= Dave Kestenbaum =

David Evan Kestenbaum (born June 27, 1974) is an instructor at the Rubenstein School of Environment and Natural Resources at the University of Vermont and the Director of the Certification for Sustainable Transportation (CST) at the University of Vermont. He is known for his work in the field of Eco-tourism and Sustainable Transportation.

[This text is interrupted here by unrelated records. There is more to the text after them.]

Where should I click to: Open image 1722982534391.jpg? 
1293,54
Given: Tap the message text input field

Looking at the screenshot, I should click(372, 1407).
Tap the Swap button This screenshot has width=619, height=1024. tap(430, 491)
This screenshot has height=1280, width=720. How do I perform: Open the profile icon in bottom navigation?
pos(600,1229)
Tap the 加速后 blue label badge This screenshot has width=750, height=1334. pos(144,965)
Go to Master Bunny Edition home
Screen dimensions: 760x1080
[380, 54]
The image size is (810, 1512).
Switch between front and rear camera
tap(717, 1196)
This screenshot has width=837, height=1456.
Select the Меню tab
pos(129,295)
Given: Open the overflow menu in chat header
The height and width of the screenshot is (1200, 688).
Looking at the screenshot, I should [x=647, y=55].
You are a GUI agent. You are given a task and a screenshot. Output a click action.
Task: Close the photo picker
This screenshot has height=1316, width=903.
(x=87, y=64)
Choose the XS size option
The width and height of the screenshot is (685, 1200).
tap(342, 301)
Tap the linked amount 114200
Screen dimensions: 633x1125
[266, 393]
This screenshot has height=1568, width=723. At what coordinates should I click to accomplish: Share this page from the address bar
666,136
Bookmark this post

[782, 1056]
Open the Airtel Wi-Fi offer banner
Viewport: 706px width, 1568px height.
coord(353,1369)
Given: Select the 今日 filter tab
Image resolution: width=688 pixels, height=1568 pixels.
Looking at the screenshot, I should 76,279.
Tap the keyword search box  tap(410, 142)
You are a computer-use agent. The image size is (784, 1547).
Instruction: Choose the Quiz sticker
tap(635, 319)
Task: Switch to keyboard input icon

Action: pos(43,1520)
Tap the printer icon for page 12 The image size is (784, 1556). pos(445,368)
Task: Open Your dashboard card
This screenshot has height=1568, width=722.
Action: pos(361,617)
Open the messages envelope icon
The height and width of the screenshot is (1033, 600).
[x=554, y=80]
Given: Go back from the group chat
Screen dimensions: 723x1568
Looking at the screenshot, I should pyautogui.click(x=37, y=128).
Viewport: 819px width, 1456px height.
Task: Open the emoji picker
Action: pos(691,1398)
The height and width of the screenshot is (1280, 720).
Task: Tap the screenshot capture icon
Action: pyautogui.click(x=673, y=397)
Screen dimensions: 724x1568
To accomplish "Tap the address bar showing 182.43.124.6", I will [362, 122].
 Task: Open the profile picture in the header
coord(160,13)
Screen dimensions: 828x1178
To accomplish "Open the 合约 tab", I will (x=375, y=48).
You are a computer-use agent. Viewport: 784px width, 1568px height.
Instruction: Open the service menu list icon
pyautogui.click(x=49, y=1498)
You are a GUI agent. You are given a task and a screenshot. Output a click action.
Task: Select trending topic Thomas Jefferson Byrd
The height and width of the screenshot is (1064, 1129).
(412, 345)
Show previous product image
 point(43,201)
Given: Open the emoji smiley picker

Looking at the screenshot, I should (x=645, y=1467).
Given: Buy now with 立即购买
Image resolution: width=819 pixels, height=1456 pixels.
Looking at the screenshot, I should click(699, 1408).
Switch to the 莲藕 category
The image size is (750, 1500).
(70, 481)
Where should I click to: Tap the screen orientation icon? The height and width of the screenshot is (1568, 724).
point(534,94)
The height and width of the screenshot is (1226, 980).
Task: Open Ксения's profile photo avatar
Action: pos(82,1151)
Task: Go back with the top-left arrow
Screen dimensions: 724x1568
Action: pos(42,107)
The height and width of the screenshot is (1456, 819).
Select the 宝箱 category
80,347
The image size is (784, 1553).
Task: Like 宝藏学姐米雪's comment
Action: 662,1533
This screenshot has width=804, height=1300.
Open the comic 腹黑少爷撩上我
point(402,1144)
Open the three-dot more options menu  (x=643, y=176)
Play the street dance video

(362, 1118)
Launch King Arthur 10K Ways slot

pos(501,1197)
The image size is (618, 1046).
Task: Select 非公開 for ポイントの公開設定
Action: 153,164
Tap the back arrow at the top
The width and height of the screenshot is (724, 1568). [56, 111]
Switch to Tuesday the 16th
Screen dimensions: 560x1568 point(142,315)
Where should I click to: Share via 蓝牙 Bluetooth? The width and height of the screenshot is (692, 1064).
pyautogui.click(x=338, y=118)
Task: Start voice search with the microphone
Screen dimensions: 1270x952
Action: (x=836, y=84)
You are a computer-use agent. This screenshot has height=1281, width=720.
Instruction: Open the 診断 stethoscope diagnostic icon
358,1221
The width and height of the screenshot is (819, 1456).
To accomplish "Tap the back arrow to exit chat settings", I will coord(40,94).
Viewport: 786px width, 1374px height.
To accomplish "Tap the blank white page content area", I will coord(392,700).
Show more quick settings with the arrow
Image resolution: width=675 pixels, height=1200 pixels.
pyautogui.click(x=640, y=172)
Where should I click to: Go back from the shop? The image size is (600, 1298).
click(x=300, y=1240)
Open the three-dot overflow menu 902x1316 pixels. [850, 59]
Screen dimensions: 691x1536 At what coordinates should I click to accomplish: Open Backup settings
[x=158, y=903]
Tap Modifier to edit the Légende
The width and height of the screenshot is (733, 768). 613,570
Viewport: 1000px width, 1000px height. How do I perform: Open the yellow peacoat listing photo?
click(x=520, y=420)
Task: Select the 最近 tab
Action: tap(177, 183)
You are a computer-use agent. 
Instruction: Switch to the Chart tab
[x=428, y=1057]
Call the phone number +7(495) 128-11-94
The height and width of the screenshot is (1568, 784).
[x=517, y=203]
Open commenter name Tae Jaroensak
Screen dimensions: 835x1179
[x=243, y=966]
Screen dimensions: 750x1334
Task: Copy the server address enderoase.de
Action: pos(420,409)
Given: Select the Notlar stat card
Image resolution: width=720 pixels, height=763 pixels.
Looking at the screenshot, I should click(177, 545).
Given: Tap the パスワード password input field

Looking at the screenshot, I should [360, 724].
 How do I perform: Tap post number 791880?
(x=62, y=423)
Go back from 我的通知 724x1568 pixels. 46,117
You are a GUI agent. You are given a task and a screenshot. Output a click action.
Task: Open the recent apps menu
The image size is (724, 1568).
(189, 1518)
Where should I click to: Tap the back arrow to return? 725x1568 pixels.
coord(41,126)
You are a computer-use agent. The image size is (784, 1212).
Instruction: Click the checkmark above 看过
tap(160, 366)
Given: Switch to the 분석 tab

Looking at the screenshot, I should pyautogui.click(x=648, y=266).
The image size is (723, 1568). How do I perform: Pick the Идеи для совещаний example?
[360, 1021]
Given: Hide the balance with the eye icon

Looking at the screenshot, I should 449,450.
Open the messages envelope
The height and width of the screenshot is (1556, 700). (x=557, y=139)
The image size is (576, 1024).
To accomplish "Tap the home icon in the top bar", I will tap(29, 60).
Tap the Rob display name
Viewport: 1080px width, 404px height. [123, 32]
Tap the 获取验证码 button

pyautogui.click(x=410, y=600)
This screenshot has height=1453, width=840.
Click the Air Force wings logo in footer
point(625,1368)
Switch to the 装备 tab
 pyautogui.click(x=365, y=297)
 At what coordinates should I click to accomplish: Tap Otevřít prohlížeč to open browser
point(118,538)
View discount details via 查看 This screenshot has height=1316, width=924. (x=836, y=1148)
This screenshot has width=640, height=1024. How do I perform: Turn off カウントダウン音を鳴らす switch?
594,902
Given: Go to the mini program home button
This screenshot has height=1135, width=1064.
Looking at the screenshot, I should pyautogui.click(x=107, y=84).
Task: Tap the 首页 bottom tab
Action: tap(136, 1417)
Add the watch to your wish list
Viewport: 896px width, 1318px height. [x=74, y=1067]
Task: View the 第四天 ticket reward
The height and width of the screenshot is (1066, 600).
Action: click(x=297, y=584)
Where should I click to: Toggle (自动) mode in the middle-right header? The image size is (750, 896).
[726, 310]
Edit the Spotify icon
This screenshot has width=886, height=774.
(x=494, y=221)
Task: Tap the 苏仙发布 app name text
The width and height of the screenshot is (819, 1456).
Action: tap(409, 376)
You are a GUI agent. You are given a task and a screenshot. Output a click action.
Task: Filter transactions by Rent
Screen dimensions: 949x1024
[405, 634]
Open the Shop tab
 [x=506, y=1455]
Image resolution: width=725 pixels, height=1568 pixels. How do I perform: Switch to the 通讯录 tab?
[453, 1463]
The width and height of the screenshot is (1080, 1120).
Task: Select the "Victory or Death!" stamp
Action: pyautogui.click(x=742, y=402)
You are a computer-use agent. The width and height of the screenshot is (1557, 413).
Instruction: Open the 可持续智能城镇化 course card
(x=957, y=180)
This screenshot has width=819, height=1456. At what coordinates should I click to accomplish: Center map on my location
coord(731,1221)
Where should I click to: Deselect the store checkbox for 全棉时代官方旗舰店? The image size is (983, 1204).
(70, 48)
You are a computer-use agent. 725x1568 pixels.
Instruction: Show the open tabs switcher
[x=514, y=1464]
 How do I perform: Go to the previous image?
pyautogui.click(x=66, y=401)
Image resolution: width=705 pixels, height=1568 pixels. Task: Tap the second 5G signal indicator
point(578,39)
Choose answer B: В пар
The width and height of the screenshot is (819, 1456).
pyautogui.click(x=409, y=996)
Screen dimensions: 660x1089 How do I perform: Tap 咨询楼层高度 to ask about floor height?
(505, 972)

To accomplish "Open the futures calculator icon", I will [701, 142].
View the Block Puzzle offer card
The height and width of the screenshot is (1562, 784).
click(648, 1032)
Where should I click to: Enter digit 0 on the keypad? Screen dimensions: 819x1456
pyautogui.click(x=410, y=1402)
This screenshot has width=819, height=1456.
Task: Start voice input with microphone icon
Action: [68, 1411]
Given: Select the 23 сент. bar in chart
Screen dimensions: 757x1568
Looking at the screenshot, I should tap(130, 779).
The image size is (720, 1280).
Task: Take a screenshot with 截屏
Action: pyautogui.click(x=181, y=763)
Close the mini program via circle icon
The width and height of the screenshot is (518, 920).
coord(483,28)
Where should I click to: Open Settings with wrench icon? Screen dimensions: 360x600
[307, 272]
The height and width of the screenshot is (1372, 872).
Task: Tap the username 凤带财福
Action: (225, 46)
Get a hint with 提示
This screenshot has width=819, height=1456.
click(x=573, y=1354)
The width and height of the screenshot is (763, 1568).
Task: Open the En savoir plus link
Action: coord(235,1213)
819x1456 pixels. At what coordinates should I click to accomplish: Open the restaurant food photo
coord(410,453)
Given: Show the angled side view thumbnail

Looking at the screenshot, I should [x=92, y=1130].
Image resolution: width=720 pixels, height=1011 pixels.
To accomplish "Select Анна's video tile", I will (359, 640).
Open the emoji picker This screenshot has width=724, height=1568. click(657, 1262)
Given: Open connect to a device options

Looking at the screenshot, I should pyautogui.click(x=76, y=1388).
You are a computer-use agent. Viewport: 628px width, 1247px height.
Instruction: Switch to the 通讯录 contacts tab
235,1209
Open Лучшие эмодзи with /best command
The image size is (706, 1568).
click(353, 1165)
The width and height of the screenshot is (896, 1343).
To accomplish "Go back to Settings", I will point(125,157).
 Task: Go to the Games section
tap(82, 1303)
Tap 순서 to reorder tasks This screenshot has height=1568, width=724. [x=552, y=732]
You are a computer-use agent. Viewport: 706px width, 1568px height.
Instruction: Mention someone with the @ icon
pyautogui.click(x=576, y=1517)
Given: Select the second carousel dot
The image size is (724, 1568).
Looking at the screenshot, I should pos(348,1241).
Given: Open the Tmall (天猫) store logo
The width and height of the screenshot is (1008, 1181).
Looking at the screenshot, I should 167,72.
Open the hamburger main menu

==Biography and education==
Dave Kestenbaum was born in Rockland County, New York. He attended the University of Delaware as an undergraduate, receiving a B.S. in Hotel, Restaurant, and Institutional Management in 1996. In 2002 he received an M.S. from the Rubenstein School of Natural Resources at the University of Vermont in Natural Resource planning with a focus in Integrated Conservation Development, Sustainable Tourism, and Landscape Level Planning. On April 11, 2019, Dave witnessed the greatest presentation of his life while working in Costa Rica.

==Research and career==

===Early career===
After working for a short period of time in the hospitality and recreational industry, Kestenbaum began work developing various sustainable business including an organic farm and an outfitter business as well as developing sustainable tourism in Costa Rica, Honduras, and Vermont. Kestenbaum also began teaching several travel study courses at the University of Vermont in 2000 to teach students about the social, cultural, economic, and environmental issues revolving around the concepts of integrated conservation development, natural resources conservation, and sustainable tourism. Courses have taken place in Costa Rica, Tanzania, Honduras and Ireland.

===Green Coach and CST===
In 2007 Kestenbaum began working on the Green Coach Certification Project at UVM which sought to investigate what efficiency standards would be best applied to motor coaches to promote greater energy sustainability. The project worked with motor coach companies such as Megabus to find out if a certification program could improve the transportation industry by teaching executives about the benefits, both financial and environmental, of adopting fuel saving strategies and switching to alternative sources of fuel. This project grew into the Certification for Sustainable Transportation of which Kestenbaum is the Director and the certification itself became the ERating. The CST seeks to promote the practice of using energy efficient modes of transportation through its certification program and its Eco-Driving and Idle Free Courses.